Anderson's defense seemed to spark his offense, which has been inconsistent at best until the past week. After passing up an open 3-pointer early, Calipari implored Anderson to shoot. And Anderson did just that, making 4-of-8 from the 3-point line on his way to a 14-point, six-assist effort.
One of those 3's, with 10:54 left in the first half, gave Memphis a 16-14 lead and started an avalanche of points that buried Rice, which led briefly in the first half after a 14-2 run.
Hunt picked up on Anderson's momentum, making four first-half threes, the last of which gave Memphis a 41-27 lead 3:36 before halftime.
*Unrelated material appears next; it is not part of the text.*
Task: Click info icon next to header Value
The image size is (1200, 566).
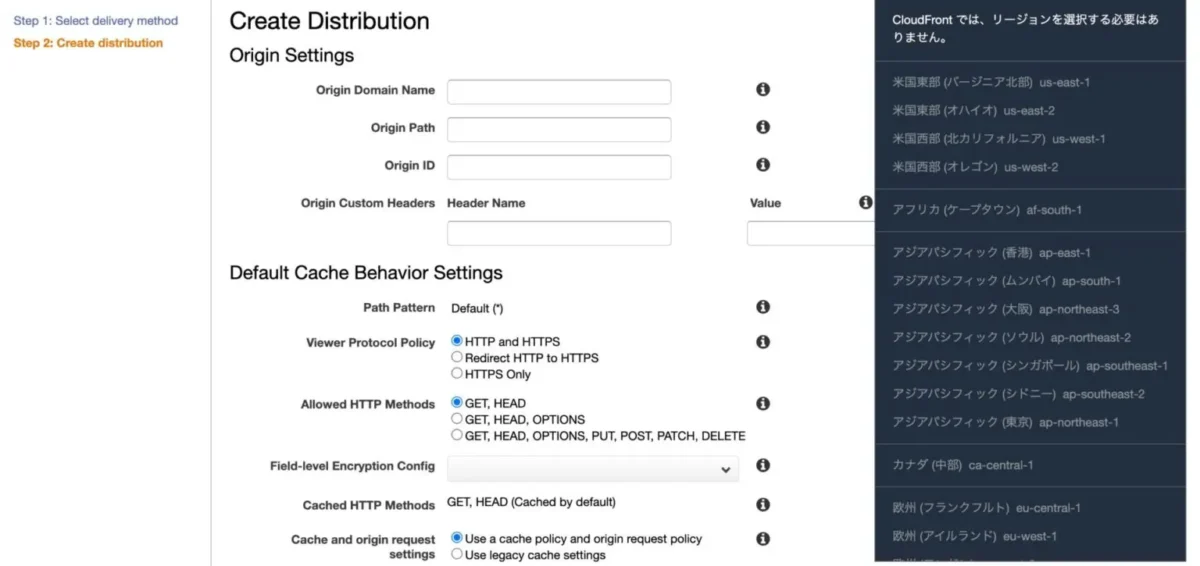Action: pos(866,202)
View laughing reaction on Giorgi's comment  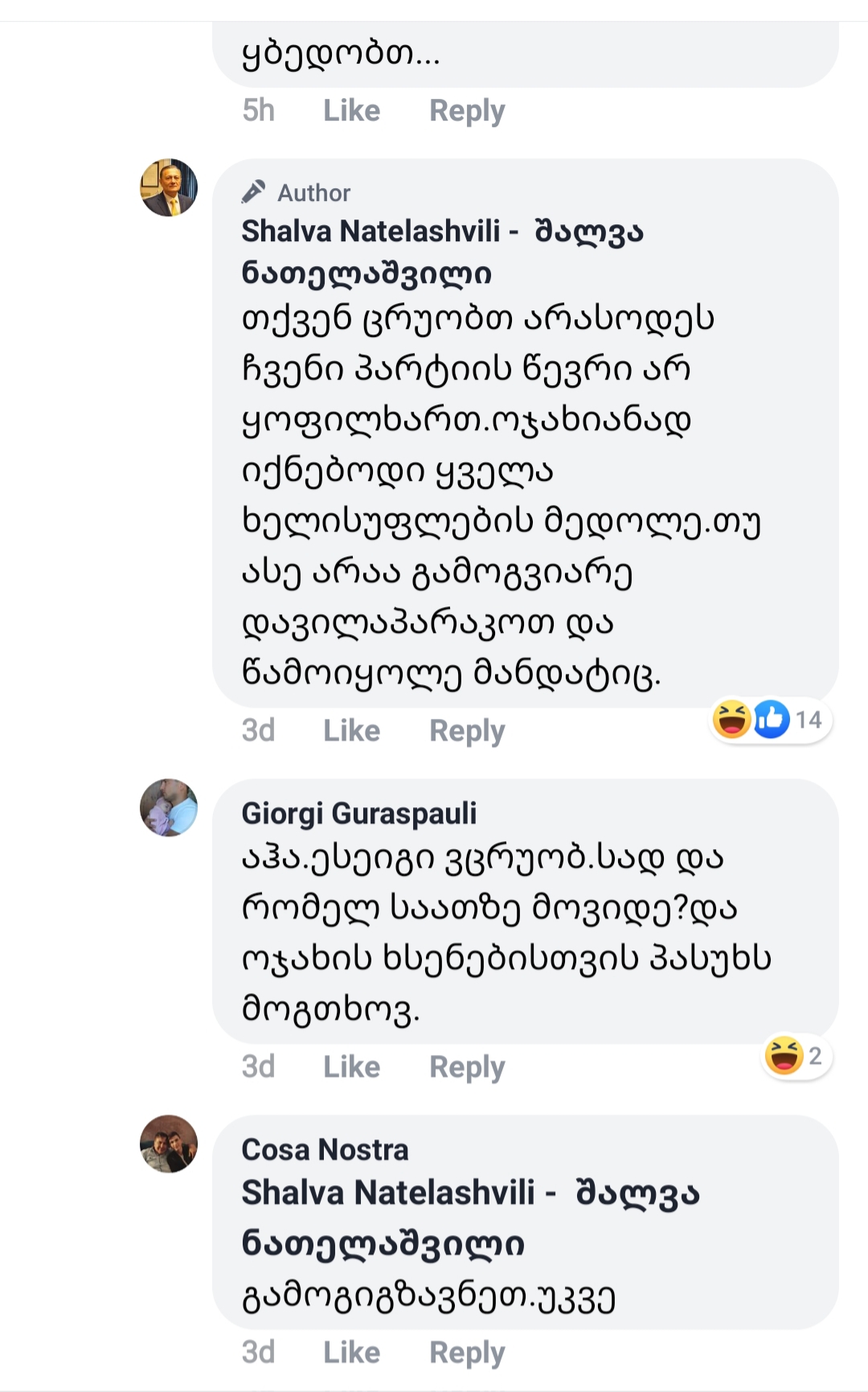pos(784,1055)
Kemp did the same in the second half, making 4-of-6 from long range and 8-of-10 overall.
"They were open 3's," Calipari said. "I think there are going to be games we play where people are going to have to make a choice of, 'Let's hope they're not making them.'"
Hope is about all C-USA teams have right now of preventing Memphis from steamrolling through the league undefeated. Only once has an opponent played the Tigers within single digits -- Southern Miss on Jan. 27 -- and most of the games have followed Thursday's blowout pattern.
"I think you have to (control the tempo) against this team, and it's not an easy thing to do," Rice coach Willis Wilson said. "It's much more difficult to do than to say."